#### [Data for this exercise]
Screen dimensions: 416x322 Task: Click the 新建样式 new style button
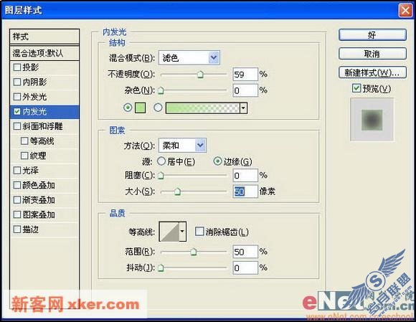[x=372, y=72]
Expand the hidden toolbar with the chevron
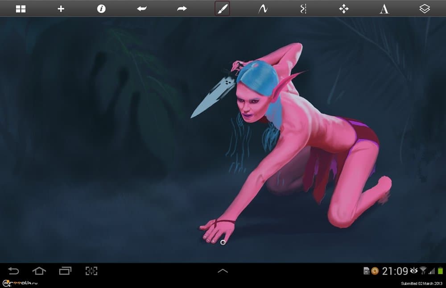The width and height of the screenshot is (446, 288). (223, 271)
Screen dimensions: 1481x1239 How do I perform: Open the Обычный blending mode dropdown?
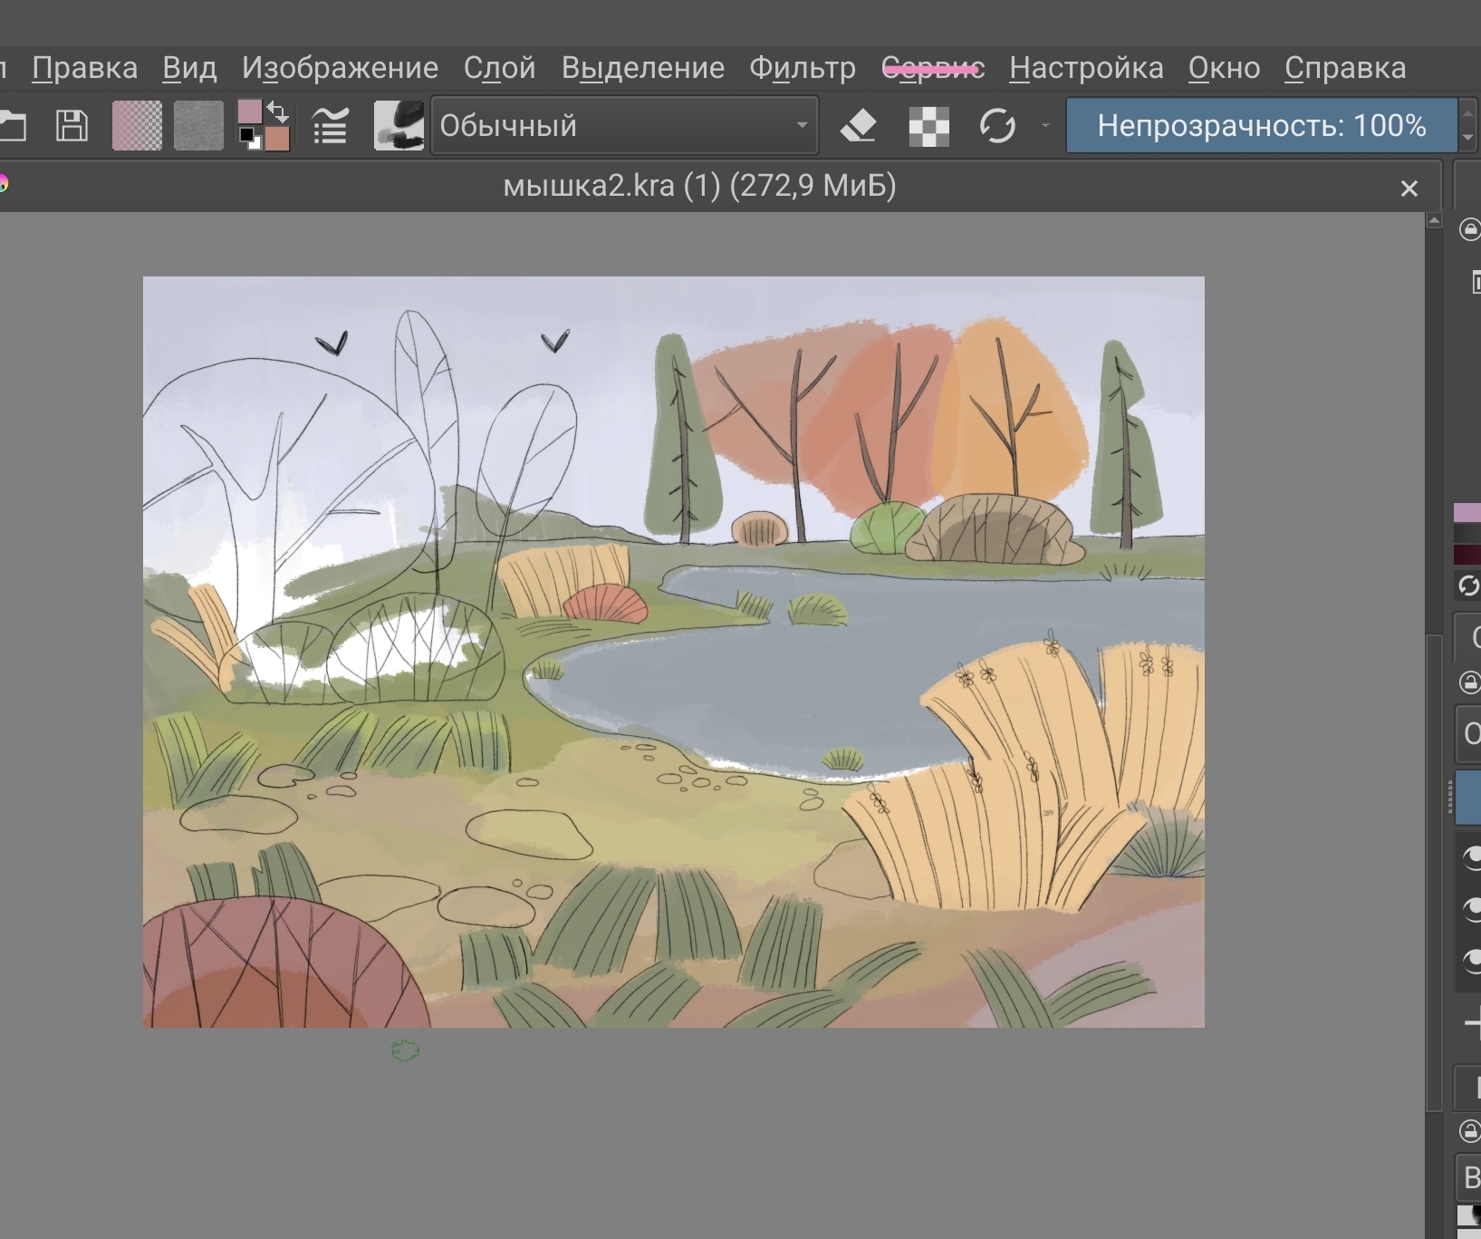624,125
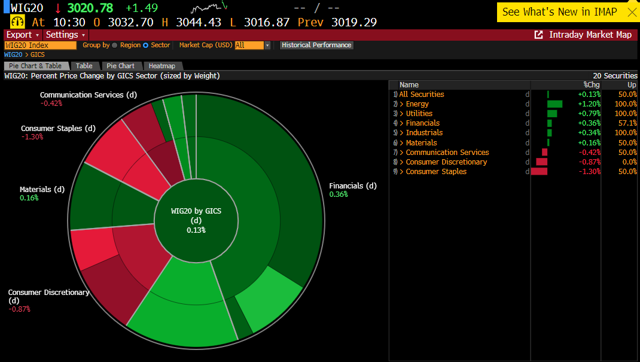Switch to the Table tab

pyautogui.click(x=84, y=66)
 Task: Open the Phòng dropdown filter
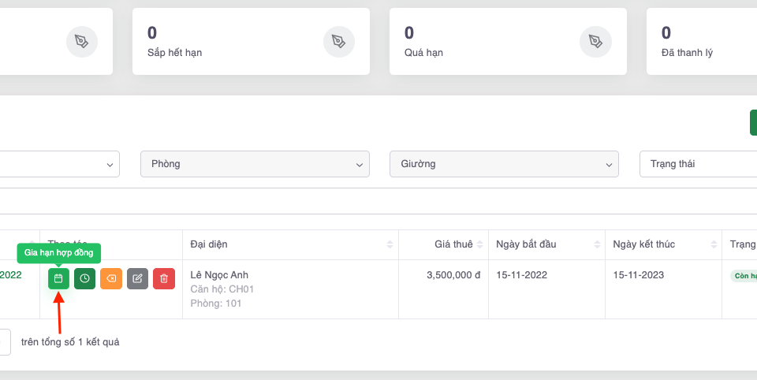pos(255,164)
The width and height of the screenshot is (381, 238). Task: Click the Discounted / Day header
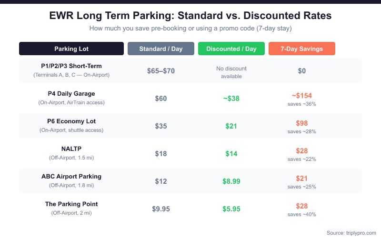coord(231,49)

#### [Work required]
Pictures aside, retype the material exactly.

#### [Solution for this problem]
Screen dimensions: 416x322 Task: Click the 新建样式 new style button
[x=372, y=72]
Expand the hidden toolbar with the chevron
The width and height of the screenshot is (446, 288). (223, 271)
Screen dimensions: 1481x1239 How do I perform: Open the Обычный blending mode dropdown?
624,125
Switch to the Table tab

pyautogui.click(x=84, y=66)
 Task: Open the Phòng dropdown filter
pos(255,164)
The width and height of the screenshot is (381, 238). Task: Click the Discounted / Day header
coord(231,49)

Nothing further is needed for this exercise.